> **Description of the task**:
Rewrite the lines between the one holding "Describe the element at coordinates (98, 699)" and the one holding "coordinates (385, 28).", inclusive, with "Describe" changed to "Explain" and nothing else altered; return only those lines.

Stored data
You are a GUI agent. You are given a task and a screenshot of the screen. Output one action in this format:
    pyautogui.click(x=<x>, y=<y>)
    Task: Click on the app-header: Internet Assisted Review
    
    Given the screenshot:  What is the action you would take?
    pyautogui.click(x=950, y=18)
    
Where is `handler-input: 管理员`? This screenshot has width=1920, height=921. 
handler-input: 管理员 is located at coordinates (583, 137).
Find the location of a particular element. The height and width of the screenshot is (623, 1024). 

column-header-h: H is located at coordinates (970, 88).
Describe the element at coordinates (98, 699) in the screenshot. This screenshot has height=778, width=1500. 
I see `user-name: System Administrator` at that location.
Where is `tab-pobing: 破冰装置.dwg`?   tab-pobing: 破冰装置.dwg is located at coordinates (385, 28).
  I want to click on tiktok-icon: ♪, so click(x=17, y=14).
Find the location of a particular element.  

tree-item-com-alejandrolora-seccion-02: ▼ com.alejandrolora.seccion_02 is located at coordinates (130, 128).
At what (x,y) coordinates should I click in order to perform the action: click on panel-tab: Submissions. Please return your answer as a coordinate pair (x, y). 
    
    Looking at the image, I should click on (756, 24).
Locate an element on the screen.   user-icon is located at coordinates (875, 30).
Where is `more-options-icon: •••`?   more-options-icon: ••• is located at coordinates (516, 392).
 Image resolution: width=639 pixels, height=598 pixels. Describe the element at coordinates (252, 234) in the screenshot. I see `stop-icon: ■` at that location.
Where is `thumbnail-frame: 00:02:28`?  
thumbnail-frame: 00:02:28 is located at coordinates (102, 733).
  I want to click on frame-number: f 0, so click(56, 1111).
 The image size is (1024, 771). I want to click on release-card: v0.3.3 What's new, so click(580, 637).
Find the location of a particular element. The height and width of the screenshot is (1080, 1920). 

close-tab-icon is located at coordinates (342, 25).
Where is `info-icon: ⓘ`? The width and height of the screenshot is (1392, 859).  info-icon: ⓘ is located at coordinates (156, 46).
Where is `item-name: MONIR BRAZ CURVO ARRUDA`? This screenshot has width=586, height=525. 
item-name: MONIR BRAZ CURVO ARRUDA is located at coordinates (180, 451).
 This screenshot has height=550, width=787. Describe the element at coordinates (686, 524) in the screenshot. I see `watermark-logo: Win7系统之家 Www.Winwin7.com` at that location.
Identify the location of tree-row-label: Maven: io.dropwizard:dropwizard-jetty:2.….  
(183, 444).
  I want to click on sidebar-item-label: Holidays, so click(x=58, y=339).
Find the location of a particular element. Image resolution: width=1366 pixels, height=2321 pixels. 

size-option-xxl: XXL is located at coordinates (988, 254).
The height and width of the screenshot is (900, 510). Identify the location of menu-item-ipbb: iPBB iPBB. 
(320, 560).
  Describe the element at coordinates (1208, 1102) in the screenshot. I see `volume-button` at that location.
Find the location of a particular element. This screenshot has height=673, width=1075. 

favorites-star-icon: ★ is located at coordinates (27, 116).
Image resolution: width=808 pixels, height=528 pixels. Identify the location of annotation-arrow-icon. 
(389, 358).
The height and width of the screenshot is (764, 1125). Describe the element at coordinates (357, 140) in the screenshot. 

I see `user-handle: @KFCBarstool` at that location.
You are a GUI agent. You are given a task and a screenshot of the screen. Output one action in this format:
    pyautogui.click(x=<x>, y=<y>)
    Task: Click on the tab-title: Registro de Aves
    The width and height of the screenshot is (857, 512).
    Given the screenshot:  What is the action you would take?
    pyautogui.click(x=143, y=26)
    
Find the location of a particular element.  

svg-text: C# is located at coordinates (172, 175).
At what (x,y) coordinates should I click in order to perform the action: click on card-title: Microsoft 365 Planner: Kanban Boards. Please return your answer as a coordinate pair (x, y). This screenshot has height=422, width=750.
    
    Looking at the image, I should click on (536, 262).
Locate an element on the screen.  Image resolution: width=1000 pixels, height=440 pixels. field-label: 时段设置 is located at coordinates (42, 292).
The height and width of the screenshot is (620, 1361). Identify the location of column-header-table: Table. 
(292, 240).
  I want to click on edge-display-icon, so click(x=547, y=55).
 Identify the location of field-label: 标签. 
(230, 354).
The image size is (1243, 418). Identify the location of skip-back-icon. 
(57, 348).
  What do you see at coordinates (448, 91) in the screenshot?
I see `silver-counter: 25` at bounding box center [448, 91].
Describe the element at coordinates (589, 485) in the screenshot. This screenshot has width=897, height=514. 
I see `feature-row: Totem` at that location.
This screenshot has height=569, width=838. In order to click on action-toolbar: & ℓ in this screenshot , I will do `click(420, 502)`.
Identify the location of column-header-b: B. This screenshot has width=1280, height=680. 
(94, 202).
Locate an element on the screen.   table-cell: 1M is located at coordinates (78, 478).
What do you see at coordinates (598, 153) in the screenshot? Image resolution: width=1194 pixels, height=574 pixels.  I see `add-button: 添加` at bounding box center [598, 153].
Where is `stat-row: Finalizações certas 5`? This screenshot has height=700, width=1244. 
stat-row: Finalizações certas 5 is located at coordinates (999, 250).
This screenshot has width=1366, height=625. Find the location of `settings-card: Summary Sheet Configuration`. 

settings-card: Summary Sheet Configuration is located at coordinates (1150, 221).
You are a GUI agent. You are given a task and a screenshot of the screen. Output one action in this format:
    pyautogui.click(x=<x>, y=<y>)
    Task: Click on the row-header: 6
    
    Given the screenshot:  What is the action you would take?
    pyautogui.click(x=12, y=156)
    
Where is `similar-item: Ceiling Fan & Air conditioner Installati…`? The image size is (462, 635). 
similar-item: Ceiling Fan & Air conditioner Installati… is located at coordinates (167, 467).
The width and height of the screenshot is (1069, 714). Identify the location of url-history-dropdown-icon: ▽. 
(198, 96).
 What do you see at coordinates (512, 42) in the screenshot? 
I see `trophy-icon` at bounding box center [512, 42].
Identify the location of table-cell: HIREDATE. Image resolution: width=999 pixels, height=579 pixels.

> **Expected answer**:
Explain the element at coordinates (98, 699) in the screenshot. This screenshot has height=778, width=1500. 
I see `user-name: System Administrator` at that location.
Where is `tab-pobing: 破冰装置.dwg`?   tab-pobing: 破冰装置.dwg is located at coordinates (385, 28).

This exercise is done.